According to the company, the outage was not driven by any memory problem in the network. Rather, it was triggered by the addition of new servers to the Amazon Kinesis real-time data processing service.
Adding new capacity caused all servers in the Kinesis system to exceed the maximum number of 'threads' allowed by an operating system (OS) configuration.
Servers in the Kinesis system need to generate threads between each other in the front-end fleet and when they couldn’t, the whole lot went tits up.
This resulted in a series of other problems that eventually took down thousands of websites and services, including those from some big companies such as Adobe, Flickr, Roku, Twilio and Autodesk.

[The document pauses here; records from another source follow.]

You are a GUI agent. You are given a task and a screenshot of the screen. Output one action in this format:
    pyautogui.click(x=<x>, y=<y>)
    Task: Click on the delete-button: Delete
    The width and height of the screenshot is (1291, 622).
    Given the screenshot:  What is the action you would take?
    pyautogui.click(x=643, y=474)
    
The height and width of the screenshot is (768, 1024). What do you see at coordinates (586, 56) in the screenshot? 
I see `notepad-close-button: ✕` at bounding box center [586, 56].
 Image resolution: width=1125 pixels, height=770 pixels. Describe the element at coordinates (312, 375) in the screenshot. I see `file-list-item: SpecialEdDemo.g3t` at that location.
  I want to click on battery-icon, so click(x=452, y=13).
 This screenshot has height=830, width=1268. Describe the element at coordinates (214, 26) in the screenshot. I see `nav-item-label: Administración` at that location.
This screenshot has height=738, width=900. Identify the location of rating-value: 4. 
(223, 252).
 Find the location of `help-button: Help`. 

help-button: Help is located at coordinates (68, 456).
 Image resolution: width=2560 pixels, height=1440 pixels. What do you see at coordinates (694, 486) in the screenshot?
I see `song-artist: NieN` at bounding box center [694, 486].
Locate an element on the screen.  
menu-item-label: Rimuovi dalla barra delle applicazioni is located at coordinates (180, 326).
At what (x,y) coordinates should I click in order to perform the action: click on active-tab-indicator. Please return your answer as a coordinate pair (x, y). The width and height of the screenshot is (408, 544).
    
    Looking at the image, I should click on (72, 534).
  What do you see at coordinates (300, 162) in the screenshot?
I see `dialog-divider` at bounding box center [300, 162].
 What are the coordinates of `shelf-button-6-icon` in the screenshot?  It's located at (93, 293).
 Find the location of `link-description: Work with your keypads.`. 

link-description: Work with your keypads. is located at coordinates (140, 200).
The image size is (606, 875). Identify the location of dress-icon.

AWS's own services were also affected, including ACM, Amplify Console, AppStream2, AppSync, Athena, Batch, CodeArtifact, CodeGuru Profiler, CodeGuru Reviewer, CloudFormation, CloudMap, CloudTrail, Connect, Comprehend, DynamoDB, Elastic Beanstalk, EventBridge, GuardDuty, IoT Services, Lambda, LEX, Macie, Managed Blockchain, Marketplace, MediaLive, MediaConvert, Personalize, RDS Performance Insights, Rekognition, SageMaker and Workspaces.
The multi-hour outage affected the US-East-1 region, according to the company.
Apparently it was all fixed by turning it off and turning it on again. Unfortunately, since that meant the entire Kinesis service, it took a while.
Amazon has said sorry for the outage and said it would apply lessons learned to further improve the reliability of its services.
In the short term, the company plans to move to servers with more powerful CPUs and more and memory to help it reduce the number of servers and the thread count across the fleet.
It is also carrying tests to increase thread count limits in OS configuration. AWS believes the measure will give additional safety margin by providing more threads per server.
The company also plans to introduce lots of other changes to "radically improve the cold-start time for the front-end fleet".